# Extrait de texte
================================

Contexte de la chanson : C’est une des chansons les plus musclées de l’album mais c’est surtout la plus fidèle à ce qu’a toujours été l’école Booba. Un enchaînement de punchlines bien violentes et bien provoc’ qui ravit les adeptes du D.U.C. Il multiplie les références à la piraterie, un de ses thèmes de prédilection pour illustrer le côté transgressif de sa musique et la solidarité entre les membres de son entourage. Surtout, le mythe du drapeau noir permet d’aborder un thème qui a été au centre de l’écriture de Booba depuis le tout début, soit la ségrégation et les conflits raciaux.

“Sombre bédouin cherche bédouine, tu t’fais baiser, c’est un win-win
J’suis le meilleur Metro-Goldwyn, y’a que Bobby qui m’embobine
J’suis un macaque selon Darwin, j’ai une grosse bite selon Marine
Génération Ovomaltine, t’es qu’un haineux, j’suis aux Maldives
J’suis dans l’histoire comme un jésuite, je ne parle pas à un V8”

Tu liras : La Conversion de James Baldwin

Depuis quelque mois et la sortie du formidable documentaire de Raoul Peck, I’m not your negro, James Baldwin est enfin reconnu à sa juste valeur, c’est-à-dire comme le premier grand écrivain de la condition noire aux États-Unis et le pourfendeur de la ségrégation raciale. La Conversion, que les éditions Rivages viennent de rééditer, est son premier roman. Dès 1952, avant même le début des combats de ses frères et sœurs d’armes que seront Martin Luther King, Rosa Parks ou Malcolm X, il racontait, à travers une ambiance de mystique collective, la vie d’une petite communauté noire de Harlem, rassemblée autour de son prédicateur, et rythmée par les prêches, les prières et les gospels. Confrontation avec la communauté blanche, culpabilité biblique, homosexualité… ce livre dresse un portrait fort de tout un pan de l’Amérique qui n’avait jusque-là pas le droit au chapitre et surtout il allume la mèche de ce que sera le terrible combat pour les “Civil Rights” des années 1960.

================================

# Données brutes

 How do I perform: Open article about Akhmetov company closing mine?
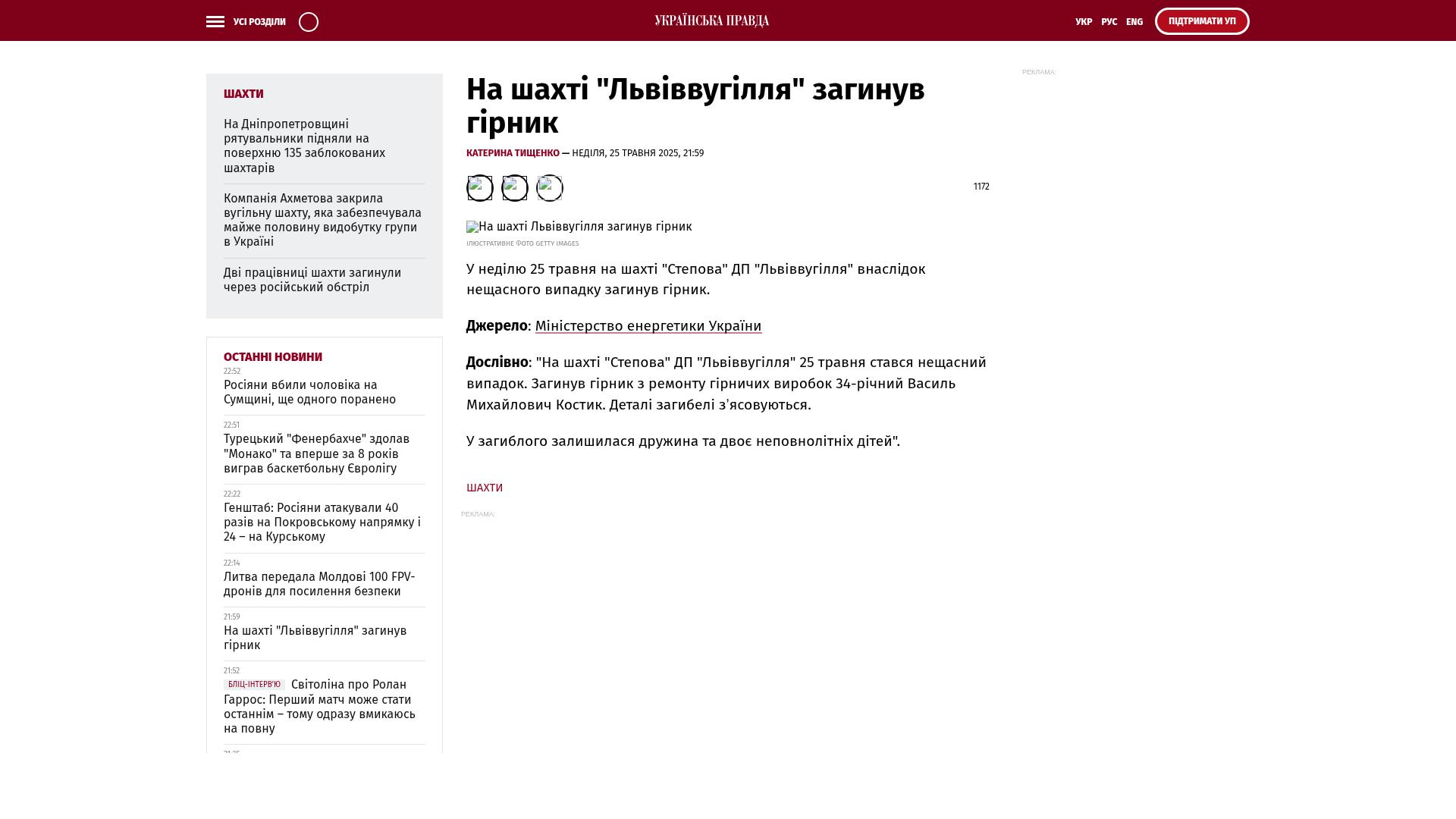click(x=322, y=220)
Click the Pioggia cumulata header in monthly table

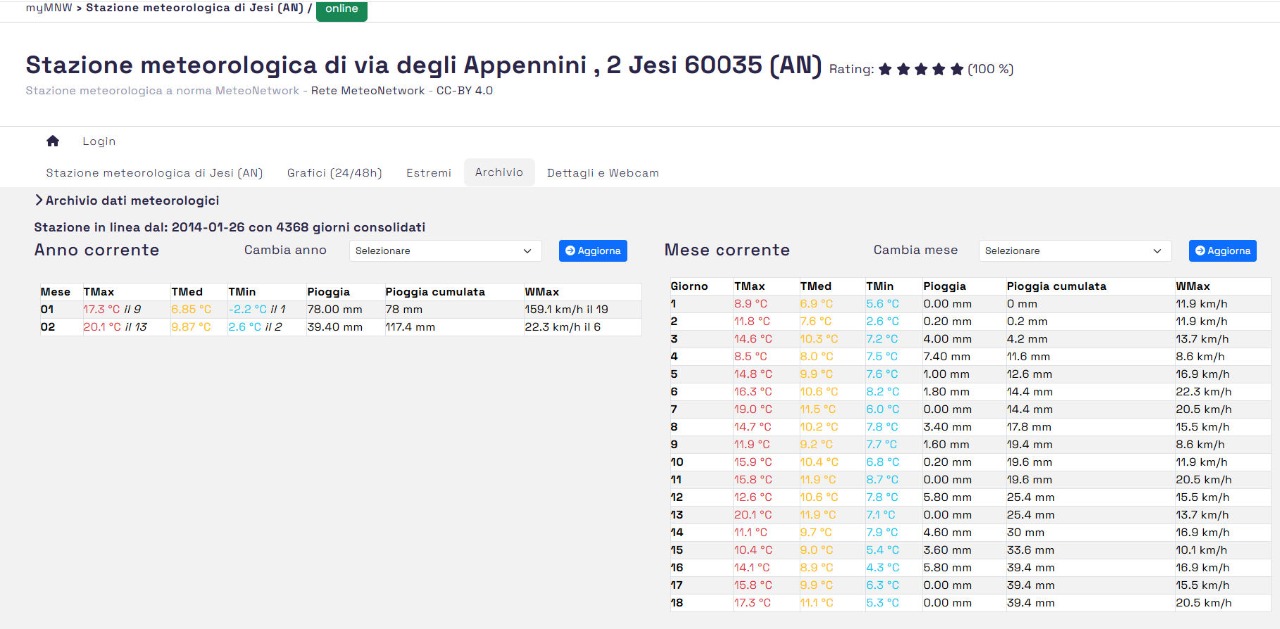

================================

# Consigne 1
Répondez à ces questions sur l'extrait de texte :
(a) Quel thème de prédilection Booba utilise-t-il pour illustrer le côté transgressif de sa musique ?
(b) Quelles éditions viennent de rééditer La Conversion ?
(c) Autour de qui la petite communauté noire de Harlem décrite dans le roman est-elle rassemblée ?
# Consigne 2
Recopiez à l'identique le passage de l'extrait de texte, depuis « Contexte de la » jusqu'à « les conflits raciaux. ».
# Consigne 3
Résumez l'extrait de texte en deux phrases.

# Résultat 1
(a) La piraterie.
(b) Les éditions Rivages.
(c) Autour de son prédicateur.

# Résultat 2
Contexte de la chanson : C’est une des chansons les plus musclées de l’album mais c’est surtout la plus fidèle à ce qu’a toujours été l’école Booba. Un enchaînement de punchlines bien violentes et bien provoc’ qui ravit les adeptes du D.U.C. Il multiplie les références à la piraterie, un de ses thèmes de prédilection pour illustrer le côté transgressif de sa musique et la solidarité entre les membres de son entourage. Surtout, le mythe du drapeau noir permet d’aborder un thème qui a été au centre de l’écriture de Booba depuis le tout début, soit la ségrégation et les conflits raciaux.

# Résultat 3
L'extrait présente une chanson de Booba, l'une des plus musclées de l'album, faite de punchlines violentes et riche en références à la piraterie, le mythe du drapeau noir permettant d'aborder la ségrégation et les conflits raciaux. Il recommande ensuite La Conversion, premier roman de James Baldwin réédité par Rivages, qui dès 1952 racontait la vie d'une petite communauté noire de Harlem rassemblée autour de son prédicateur.